Resmi rakamlara göre her gün 50 sağlık çalışanının sözlü ya da fiziksel olarak şiddete maruz kaldığı bilgisini paylaşan Atabey sözlerine şu şekilde devam etti:
“Hastaneler artık sağlıkla değil şiddetle anılmaktadır. Mevcut sağlık sisteminde herkes mutsuz, en çok da sağlık emekçisi mutsuzdur. Sağlıktan mutlu olan tek kesim sağlıkta dönüşüm sayesinde oylarımız artmıştır diyenlerdir. Keçiören Eğitim ve Araştırma Hastanesi yoğun bakım servis kapısını barikat ile kapatmaya çalışan sağlık çalışanları halen hafızalarımızdadır. Hasta yakınlarının tekmeli saldırısına uğrayan gebe hemşire, kafasında mermer blok kırılan hekim, boğazı kesilmeye çalışılan sağlık emekçisi, her gün her dakika elinde bıçakla, tabancayla sağlık emekçilerini canlarıyla tehdit eden yeni bir hasta yakını haberi almaktayız. Bu ülke kadınları ve sağlık emekçilerini korumuyor! Bu ülke sağlıkta şiddeti cezalandırmıyor, hatta ellerini ovuşturarak izliyor, bu sayede oyları artar mı onun hesabını yapıyor!”
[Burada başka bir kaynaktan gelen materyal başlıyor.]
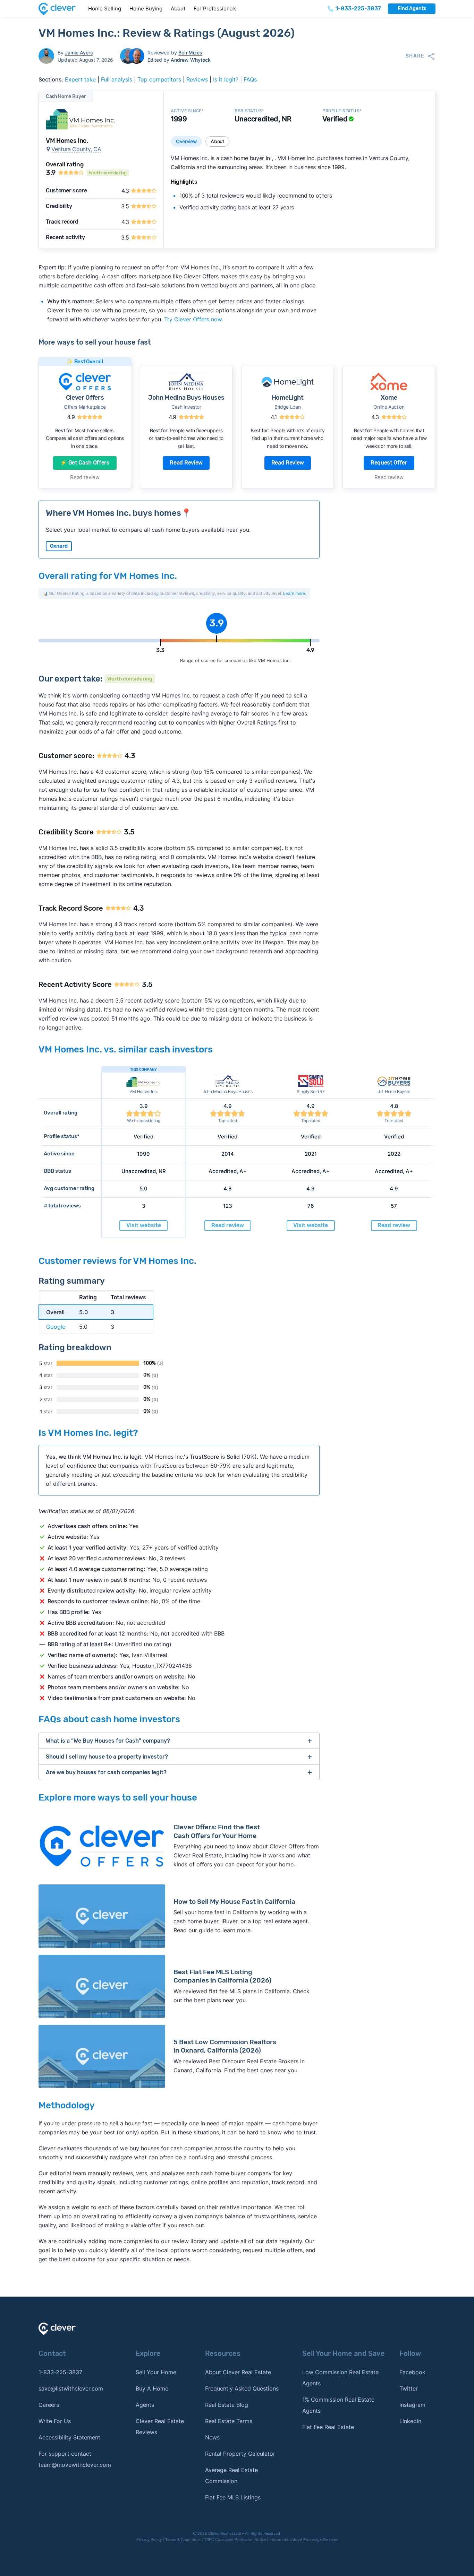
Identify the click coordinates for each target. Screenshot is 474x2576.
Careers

“SAĞLIK EMEKÇİLERİ, MESLEKLERİNİ YURTDIŞINDA YAPMANIN İMKÂNLARINI ARAŞTIRIYOR”
‘Sağlıkta Dönüşüm Programı’nın sağlık çalışanlarının canına kastettiğini, bu program sonucu oluşturulan kışkırtılmış sağlık talebinin, muayene sürelerinin 5 dakikaya kadar indirilmesiyle göğüslenmeye çalışılmakta olduğunu ifade eden Atabey, artan angarya ve iş yoğunluğu altında ezilen sağlık çalışanlarının her gün dozu artan şiddet olguları ile karşı karşıya kaldığını vurguladı.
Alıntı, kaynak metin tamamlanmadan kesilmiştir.